*Exercice à traiter:* Dans le texte à analyser ci-dessous, reformulez sous forme de liste le paragraphe commençant par « En écho à notre dernière communication semestrielle » en gardant ses faits principaux.

*Texte à analyser:*
----------------------------------------

A plus long terme, il est probable que cette crise remette en cause la mondialisation telle qu’elle s’était mise en place notamment vis-à-vis du développement du tourisme de masse et de la délocalisation à outrance des chaînes de production manufacturière. En tous les cas, on peut anticiper que l’économie mondiale devrait retrouver son niveau d’avant crise au mieux après 2022.
En écho à notre dernière communication semestrielle, notre positionnement sur les classes d’actifs risquées en début d’année 2020 était prudent. Nous avons ainsi diminué notre exposition actions en tout début d’année avant l’enclenchement du mouvement violent de correction expérimenté en mars. Par ailleurs, nous avons également réduit notre sensibilité à certains émetteurs cycliques encore présents en portefeuille ainsi que ceux dotés des notations « ESG » les plus faibles. Nous avons compensé ces ventes par des achats de titres d’états « core ».

----------------------------------------

*Données sources:*

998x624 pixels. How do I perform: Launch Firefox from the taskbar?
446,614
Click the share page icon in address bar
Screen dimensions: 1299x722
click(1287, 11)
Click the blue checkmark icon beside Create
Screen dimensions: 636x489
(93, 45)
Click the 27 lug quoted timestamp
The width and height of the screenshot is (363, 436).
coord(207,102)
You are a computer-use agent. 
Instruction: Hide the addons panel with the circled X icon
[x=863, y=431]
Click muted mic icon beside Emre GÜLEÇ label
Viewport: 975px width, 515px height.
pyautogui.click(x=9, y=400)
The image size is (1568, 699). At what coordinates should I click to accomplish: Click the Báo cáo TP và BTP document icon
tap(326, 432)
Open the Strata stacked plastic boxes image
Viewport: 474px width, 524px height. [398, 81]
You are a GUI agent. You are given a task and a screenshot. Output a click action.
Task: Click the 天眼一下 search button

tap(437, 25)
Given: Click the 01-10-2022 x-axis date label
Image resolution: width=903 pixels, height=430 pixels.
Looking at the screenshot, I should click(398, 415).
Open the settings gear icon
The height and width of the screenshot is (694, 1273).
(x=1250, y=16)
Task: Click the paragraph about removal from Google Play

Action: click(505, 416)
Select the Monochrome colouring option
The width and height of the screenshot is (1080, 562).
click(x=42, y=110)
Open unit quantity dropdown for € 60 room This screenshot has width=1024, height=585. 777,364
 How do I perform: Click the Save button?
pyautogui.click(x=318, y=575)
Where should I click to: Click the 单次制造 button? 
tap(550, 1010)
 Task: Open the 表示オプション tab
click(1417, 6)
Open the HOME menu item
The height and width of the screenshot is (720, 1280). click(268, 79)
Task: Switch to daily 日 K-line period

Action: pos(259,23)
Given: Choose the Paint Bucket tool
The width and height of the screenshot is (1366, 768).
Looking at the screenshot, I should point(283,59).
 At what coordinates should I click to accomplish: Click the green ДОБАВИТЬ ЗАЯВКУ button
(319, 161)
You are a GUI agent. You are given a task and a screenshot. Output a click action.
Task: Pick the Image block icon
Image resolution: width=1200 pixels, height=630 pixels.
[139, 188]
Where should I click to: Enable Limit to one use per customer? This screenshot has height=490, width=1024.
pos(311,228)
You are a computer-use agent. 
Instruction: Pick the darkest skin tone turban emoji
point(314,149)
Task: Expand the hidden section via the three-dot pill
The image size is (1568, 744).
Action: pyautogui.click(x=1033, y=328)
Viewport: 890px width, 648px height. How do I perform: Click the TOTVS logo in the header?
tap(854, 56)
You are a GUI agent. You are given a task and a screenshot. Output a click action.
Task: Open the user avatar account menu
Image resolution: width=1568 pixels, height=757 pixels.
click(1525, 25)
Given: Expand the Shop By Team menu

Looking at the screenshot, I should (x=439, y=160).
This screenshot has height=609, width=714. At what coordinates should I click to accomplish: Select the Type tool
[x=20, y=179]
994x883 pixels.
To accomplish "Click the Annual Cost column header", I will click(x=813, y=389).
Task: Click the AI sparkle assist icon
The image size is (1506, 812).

----------------------------------------

*Zone de réponse:*
- Début 2020, positionnement prudent sur les classes d'actifs risquées, en écho à la dernière communication semestrielle.
- Baisse de l'exposition actions en tout début d'année, avant la violente correction de mars.
- Réduction de la sensibilité à certains émetteurs cycliques encore en portefeuille et à ceux ayant les notations « ESG » les plus faibles.
- Ventes compensées par des achats de titres d'États « core ».